*TASK OBJECTIVE:*
Under this line is a listing; return exactly the lines starting at the one with "Image resolution: width=870" and running down to the one with "Task: Click the 11889.34 current price marker", and leave out its pictures.

*MATERIAL PROVIDED:*
==============================
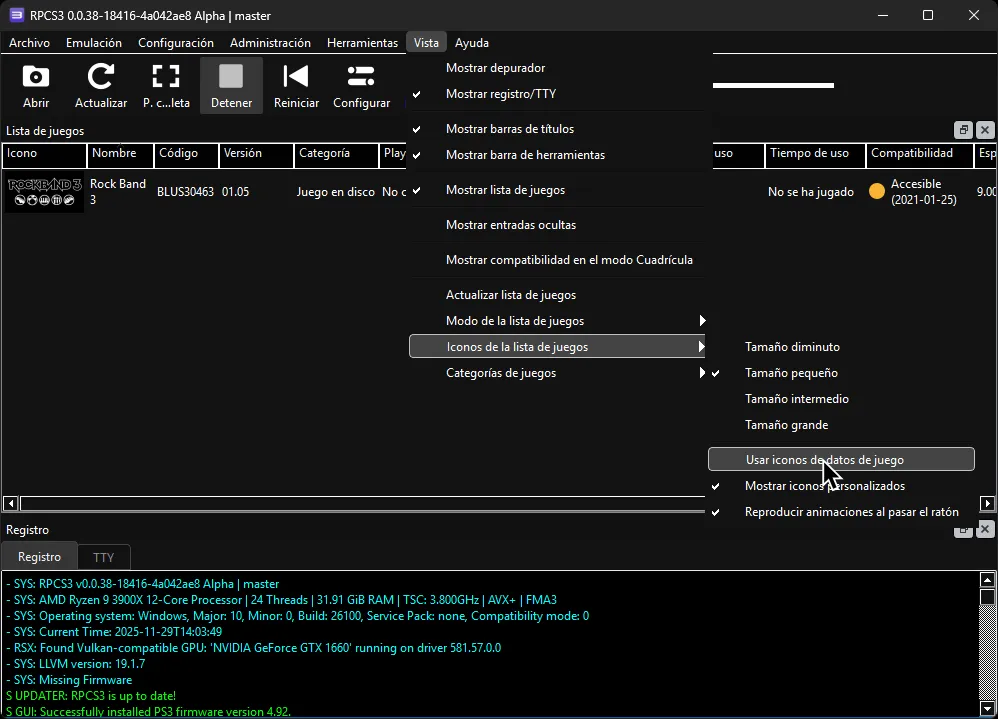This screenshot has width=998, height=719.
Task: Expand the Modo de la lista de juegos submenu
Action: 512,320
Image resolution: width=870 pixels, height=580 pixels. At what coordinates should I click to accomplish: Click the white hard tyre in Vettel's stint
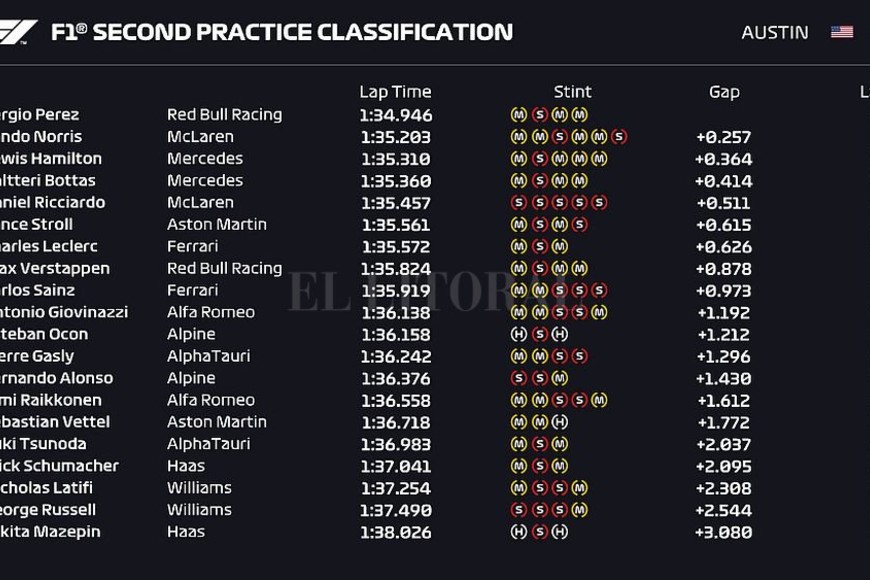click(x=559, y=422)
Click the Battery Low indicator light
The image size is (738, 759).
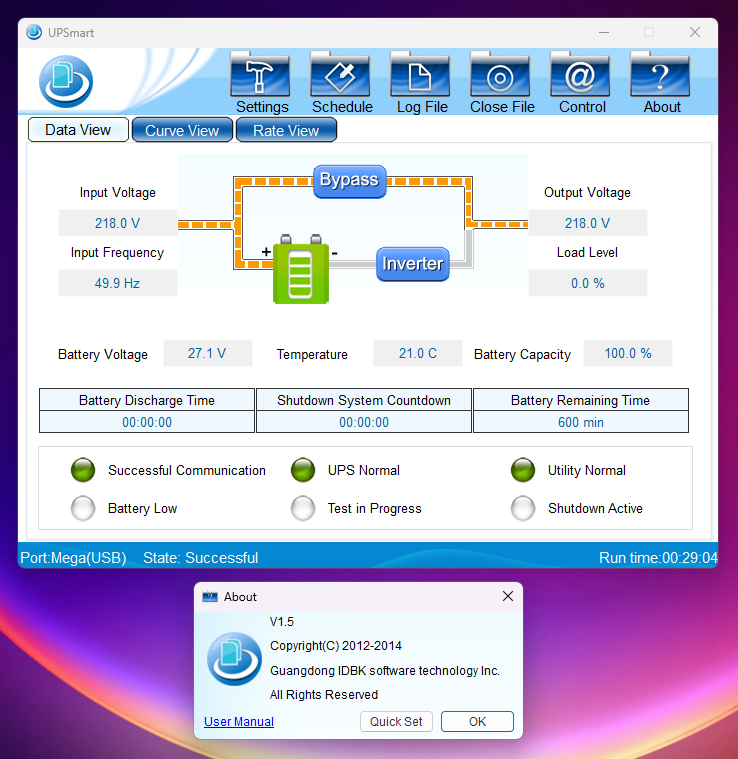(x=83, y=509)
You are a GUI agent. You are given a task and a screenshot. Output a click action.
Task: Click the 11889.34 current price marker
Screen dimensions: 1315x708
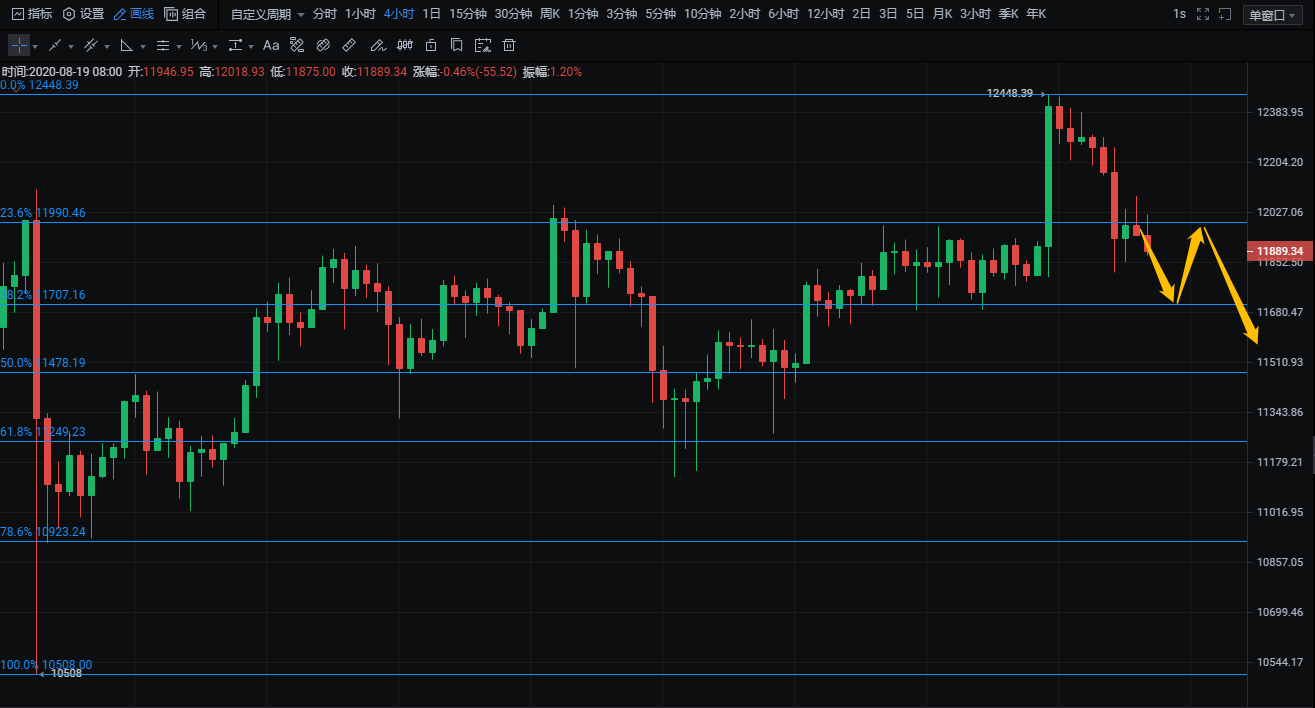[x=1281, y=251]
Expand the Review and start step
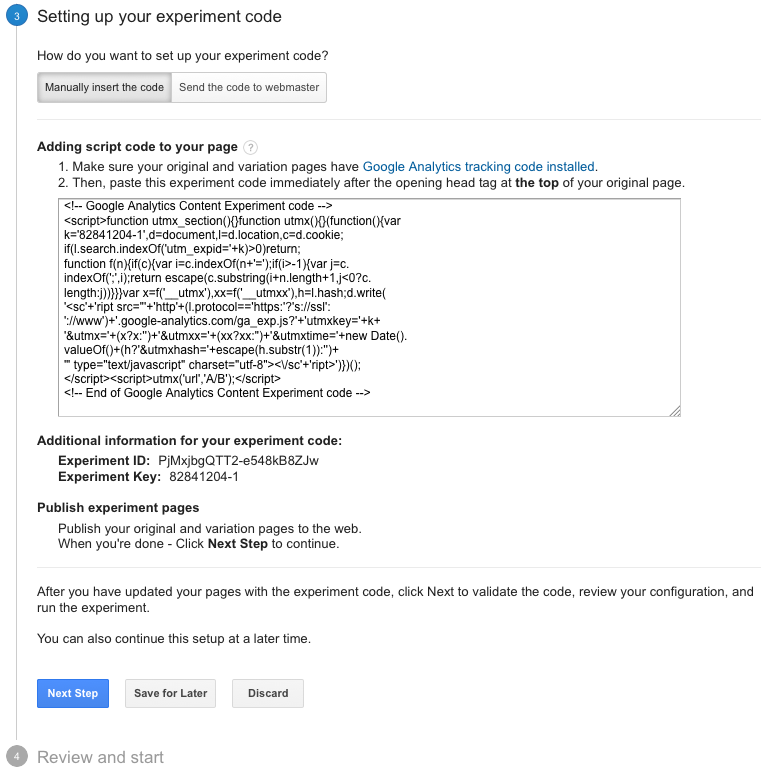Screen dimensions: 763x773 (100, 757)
==============================
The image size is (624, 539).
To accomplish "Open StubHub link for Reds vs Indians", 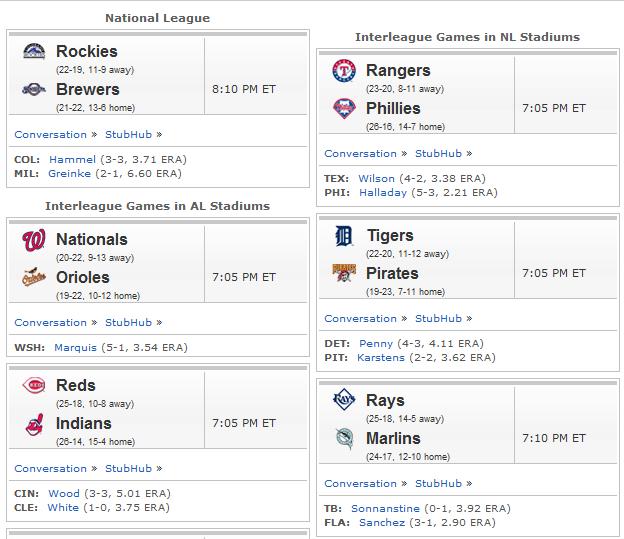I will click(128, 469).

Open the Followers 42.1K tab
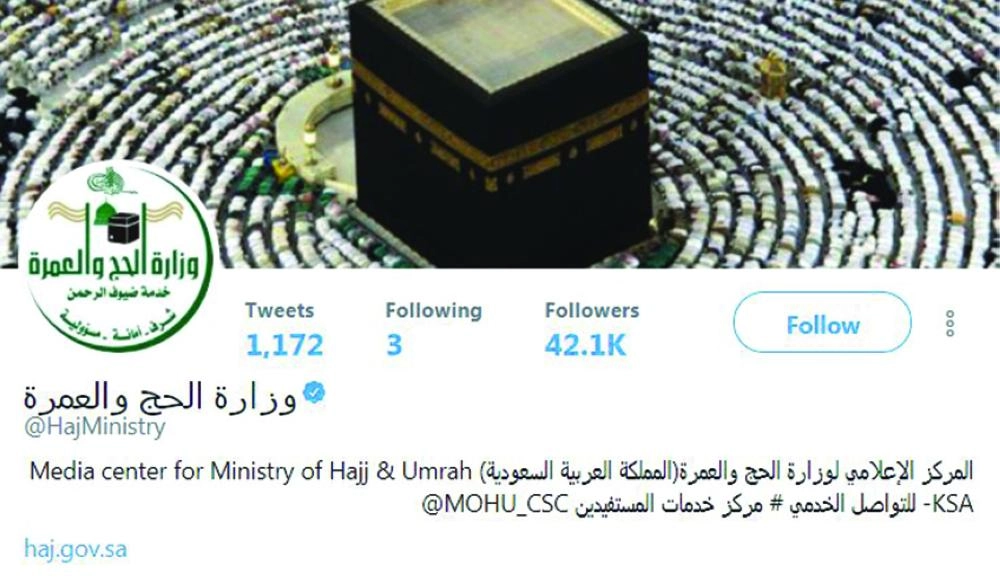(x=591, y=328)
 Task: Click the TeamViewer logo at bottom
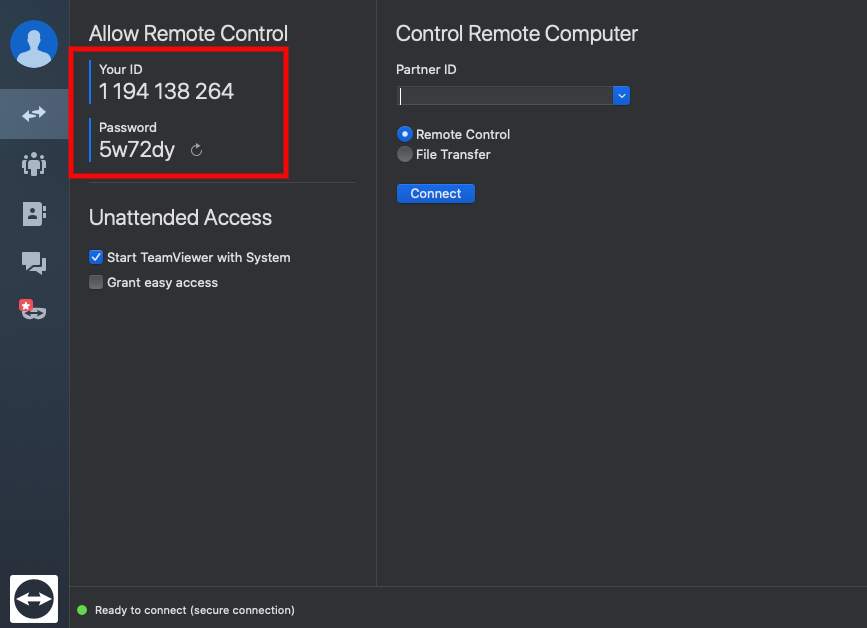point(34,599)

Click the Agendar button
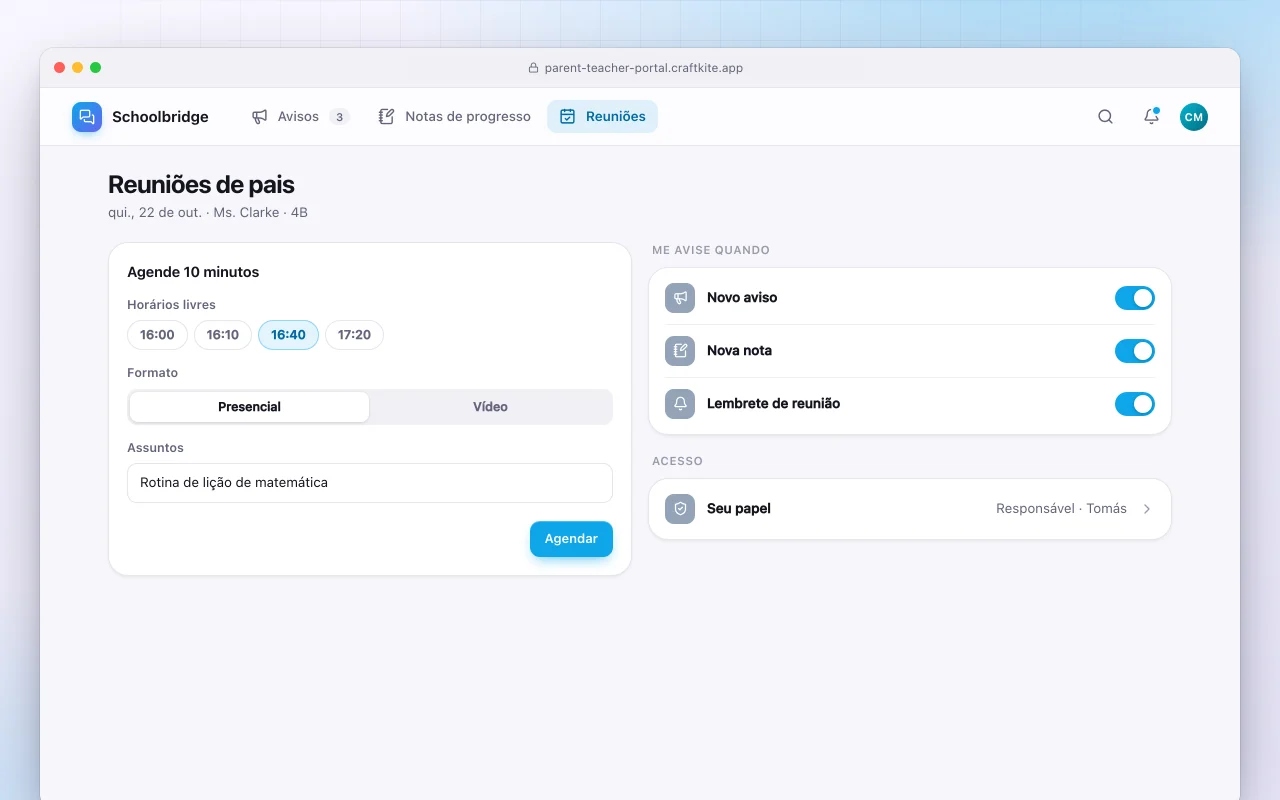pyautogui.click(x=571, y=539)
==============================
*REPLY:*
Image resolution: width=870 pixels, height=580 pixels. At what coordinates should I click to accomplish: Click the white hard tyre in Vettel's stint
click(x=559, y=422)
Click the Battery Low indicator light
The image size is (738, 759).
(x=83, y=509)
You are a GUI agent. You are given a task and a screenshot. Output a click action.
Task: Click the 11889.34 current price marker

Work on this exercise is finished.